Questa sera anche Anpi organizza un incontro pubblico sul tema del dramma delle foibe e dell’esodo. È innegabile che le prospettive politiche di partenza siano diametralmente opposte. È sempre stata la destra a sostenere le posizioni degli esuli, non senza strumentalizzare; è sempre stata la sinistra, in quanto erede del vecchio PCI, a mettersi sulla difensiva su questo sanguinante "fronte orientale" della coscienza nazionale. Gli jugoslavi erano comunisti, in quel 1943-1947. Prima di tutto, però, erano slavi: Anpi parla di "violenza nazionalista di Stato" per descrivere l’accaduto. È un primo passo, ma Corsi è scettica sulla possibilità che si ricuciano le ferite aperte da decenni. «Anpi ha sempre avuto la posizione di far ricadere tutte le responsabilità sul fascismo», che pure ne ha di decisive. Gli assassini erano quasi sempre slavi, sotto la bandiera comunista dell’esercito di Tito. «Nelle foibe non sono andati solo i fascisti» ribadisce Corsi, «ma gli italiani». In quanto tali, spesso e malvolentieri. Conta poco poi quanti esattamente fossero, qualche migliaio in totale, ma fu sempre orribile.

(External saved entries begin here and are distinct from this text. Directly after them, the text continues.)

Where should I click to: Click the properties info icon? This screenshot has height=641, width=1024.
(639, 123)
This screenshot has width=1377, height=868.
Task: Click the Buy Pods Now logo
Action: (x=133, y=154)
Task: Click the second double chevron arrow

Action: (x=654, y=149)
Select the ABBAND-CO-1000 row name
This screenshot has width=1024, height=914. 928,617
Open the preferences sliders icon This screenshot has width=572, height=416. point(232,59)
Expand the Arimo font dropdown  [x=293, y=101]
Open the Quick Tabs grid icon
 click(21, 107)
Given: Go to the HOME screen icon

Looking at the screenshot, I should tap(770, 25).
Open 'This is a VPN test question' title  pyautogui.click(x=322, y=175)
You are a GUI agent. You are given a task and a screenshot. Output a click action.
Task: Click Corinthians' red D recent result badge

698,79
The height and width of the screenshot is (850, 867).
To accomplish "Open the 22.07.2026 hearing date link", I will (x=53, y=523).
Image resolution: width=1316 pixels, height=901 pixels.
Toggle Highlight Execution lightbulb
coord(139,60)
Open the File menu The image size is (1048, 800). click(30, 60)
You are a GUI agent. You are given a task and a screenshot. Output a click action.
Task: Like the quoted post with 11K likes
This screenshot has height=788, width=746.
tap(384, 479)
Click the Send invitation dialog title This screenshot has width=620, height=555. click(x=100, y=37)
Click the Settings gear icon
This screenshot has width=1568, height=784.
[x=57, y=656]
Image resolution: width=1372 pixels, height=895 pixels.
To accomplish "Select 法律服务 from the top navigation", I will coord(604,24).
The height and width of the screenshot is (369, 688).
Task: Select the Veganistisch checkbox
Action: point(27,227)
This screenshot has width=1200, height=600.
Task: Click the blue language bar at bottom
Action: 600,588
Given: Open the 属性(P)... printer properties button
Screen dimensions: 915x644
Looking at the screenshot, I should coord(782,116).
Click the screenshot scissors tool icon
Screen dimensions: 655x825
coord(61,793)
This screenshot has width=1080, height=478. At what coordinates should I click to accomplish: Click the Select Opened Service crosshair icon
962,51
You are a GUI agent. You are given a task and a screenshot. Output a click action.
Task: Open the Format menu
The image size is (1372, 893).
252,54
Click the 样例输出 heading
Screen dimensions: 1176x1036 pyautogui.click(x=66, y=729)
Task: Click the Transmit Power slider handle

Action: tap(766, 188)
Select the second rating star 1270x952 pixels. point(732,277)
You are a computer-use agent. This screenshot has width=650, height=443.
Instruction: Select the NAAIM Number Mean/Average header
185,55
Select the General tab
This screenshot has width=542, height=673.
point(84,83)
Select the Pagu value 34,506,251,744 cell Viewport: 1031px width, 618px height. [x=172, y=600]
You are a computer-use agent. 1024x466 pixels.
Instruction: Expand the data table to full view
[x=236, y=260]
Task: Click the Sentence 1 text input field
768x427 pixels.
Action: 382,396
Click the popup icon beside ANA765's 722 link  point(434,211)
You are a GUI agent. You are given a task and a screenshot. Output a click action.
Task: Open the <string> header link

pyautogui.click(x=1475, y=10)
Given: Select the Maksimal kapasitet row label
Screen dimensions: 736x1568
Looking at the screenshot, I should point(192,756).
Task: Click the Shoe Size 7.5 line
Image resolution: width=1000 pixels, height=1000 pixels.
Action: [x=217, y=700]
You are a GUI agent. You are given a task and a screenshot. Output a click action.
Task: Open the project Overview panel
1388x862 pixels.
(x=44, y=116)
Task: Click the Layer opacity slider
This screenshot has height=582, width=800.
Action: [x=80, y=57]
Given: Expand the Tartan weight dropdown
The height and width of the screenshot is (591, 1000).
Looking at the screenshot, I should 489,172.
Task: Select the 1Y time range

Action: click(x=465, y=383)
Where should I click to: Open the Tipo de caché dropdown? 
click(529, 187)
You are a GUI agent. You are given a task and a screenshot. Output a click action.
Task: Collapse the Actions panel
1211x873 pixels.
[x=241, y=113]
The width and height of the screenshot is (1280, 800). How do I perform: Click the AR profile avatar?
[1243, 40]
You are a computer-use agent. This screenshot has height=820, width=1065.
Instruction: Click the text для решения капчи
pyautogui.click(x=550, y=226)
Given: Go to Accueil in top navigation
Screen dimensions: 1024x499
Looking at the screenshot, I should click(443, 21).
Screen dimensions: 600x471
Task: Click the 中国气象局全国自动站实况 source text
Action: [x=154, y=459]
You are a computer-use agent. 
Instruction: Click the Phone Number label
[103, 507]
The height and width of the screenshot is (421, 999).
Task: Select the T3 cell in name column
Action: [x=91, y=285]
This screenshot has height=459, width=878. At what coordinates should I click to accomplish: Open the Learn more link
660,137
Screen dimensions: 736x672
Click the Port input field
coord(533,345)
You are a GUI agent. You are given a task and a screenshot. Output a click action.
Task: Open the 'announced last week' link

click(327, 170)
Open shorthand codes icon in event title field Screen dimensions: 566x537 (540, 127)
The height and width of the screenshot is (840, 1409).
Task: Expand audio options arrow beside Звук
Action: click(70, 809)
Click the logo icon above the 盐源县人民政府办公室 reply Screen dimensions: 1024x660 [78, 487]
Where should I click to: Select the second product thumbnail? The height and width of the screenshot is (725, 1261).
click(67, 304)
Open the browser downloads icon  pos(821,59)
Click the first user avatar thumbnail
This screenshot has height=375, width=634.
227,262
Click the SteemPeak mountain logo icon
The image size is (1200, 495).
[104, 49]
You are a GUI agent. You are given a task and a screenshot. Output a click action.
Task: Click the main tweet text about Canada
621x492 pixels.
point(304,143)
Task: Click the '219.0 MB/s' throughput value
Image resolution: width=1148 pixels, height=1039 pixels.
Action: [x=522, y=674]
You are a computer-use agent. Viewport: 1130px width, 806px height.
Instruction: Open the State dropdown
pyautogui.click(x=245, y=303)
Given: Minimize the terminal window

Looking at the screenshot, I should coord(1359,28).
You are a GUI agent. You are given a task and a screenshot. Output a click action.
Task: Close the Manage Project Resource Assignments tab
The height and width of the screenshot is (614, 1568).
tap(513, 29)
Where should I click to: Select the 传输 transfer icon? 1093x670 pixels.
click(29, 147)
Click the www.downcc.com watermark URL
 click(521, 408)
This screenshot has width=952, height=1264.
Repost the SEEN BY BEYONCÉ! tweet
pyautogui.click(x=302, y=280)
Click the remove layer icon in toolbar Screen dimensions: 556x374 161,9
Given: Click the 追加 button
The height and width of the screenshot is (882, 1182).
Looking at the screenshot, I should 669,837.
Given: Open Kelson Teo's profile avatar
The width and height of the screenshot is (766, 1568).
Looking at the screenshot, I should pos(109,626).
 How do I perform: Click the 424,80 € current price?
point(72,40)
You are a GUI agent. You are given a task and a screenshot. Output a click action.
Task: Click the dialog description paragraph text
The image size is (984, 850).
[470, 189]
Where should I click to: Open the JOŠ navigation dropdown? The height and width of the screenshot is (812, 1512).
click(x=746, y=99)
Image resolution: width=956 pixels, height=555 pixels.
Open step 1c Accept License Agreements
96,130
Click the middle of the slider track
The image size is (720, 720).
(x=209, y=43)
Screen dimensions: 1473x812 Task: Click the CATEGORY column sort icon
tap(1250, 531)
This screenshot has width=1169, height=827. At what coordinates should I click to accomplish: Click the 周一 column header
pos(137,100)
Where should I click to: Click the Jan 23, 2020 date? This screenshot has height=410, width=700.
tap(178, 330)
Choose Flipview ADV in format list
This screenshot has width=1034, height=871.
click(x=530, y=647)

Il nuovo regime vittorioso voleva spazzare preventivamente qualunque nucleo di resistenza e identità "ostile". Il silenzio, allora e dopo, fu «una questione politica», inquadrata nella Guerra Fredda. Non fu certo sola responsabilità di un PCI imbarazzato "glissare" sulla questione degli esuli: il governo aveva interesse a mantenere rapporti almeno decenti con il vicino jugoslavo, ben armato e in relazioni ambigue con l’Occidente dopo il 1948. «Eravamo testimoni scomodi» riassume Corsi. «Dopo il trattato di Parigi (la pace che sancì la disfatta italiana, 1947) i debiti di guerra furono pagati anche coi beni da noi abbandonati, ma questi superavano la cifra. La Croazia non ha ancora reso la differenza. E lo stesso Stato italiano, ci ha risarciti solo a spizzichi e bocconi».